*Assigned task*
Please repeat each line from the one holding "Instruction: Click the" through the final line of the data, exactly as it stands, with no pictures.

*Input*
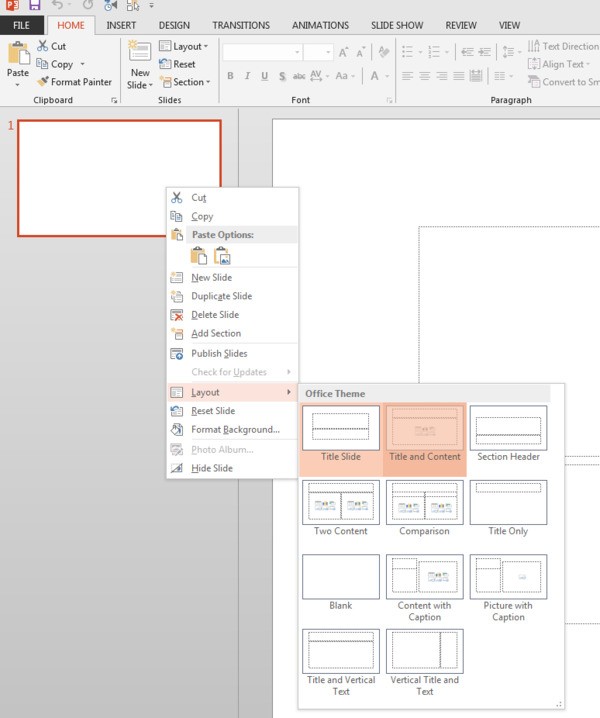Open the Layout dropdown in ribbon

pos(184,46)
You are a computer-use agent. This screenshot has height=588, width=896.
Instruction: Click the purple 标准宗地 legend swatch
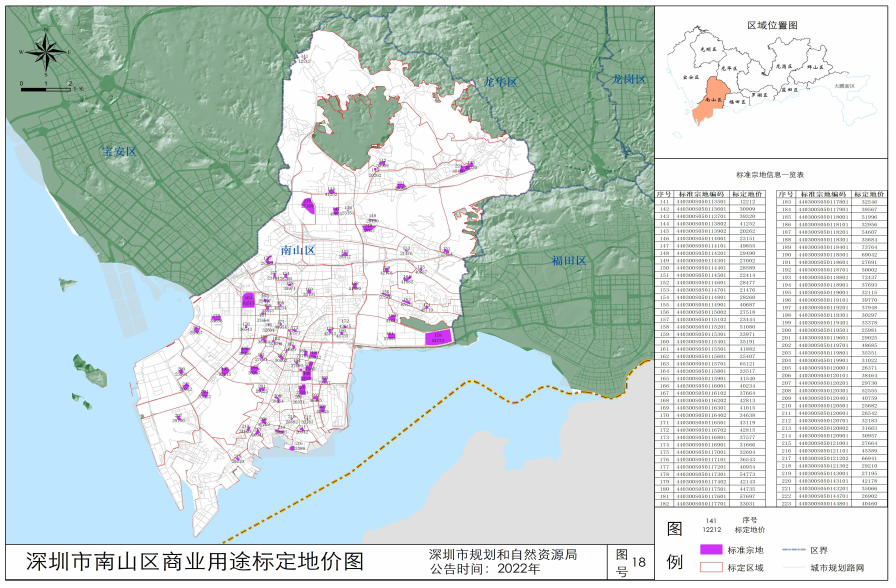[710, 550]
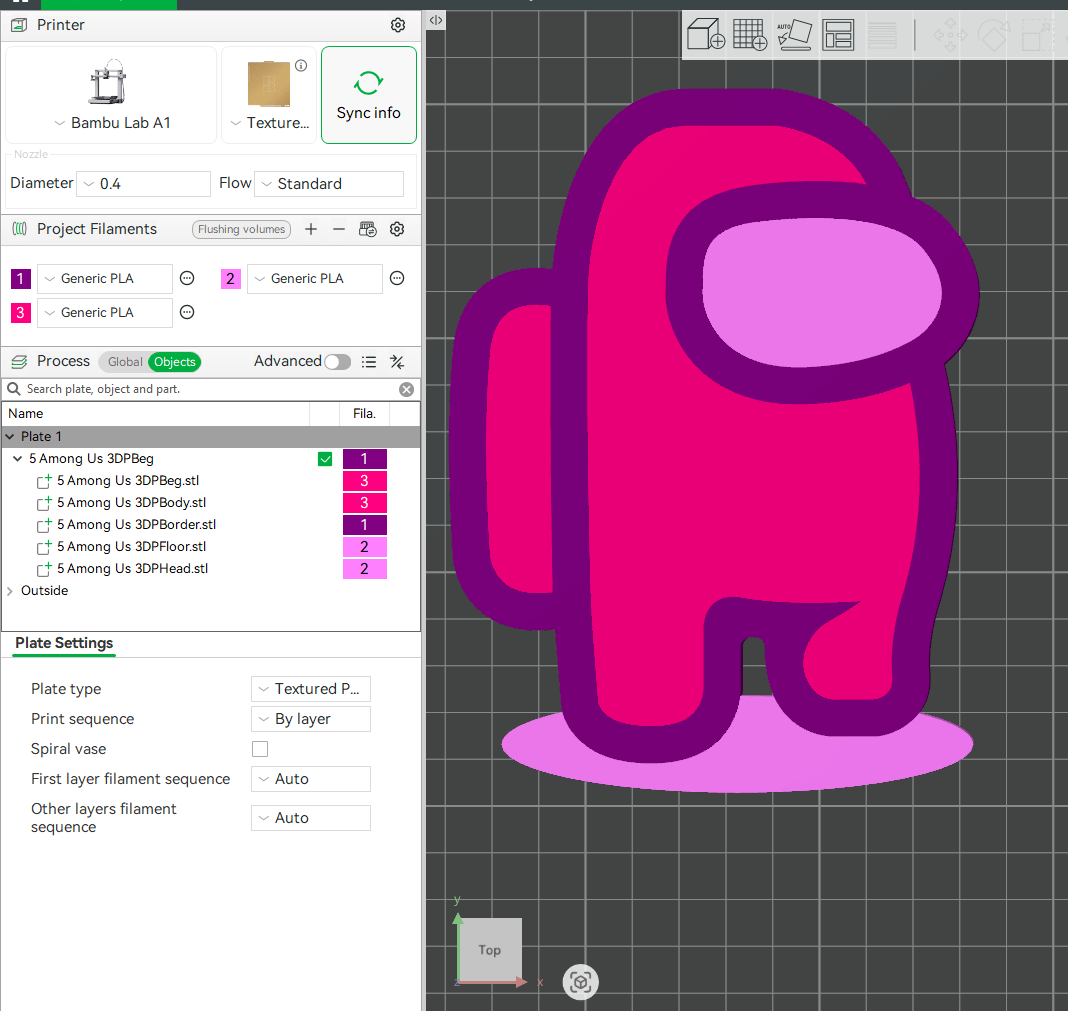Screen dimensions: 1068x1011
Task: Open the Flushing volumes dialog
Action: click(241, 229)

*Answer space*
Instruction: Click the purple 标准宗地 legend swatch
[710, 550]
Screen dimensions: 1068x1011
Task: Open the Flushing volumes dialog
Action: click(241, 229)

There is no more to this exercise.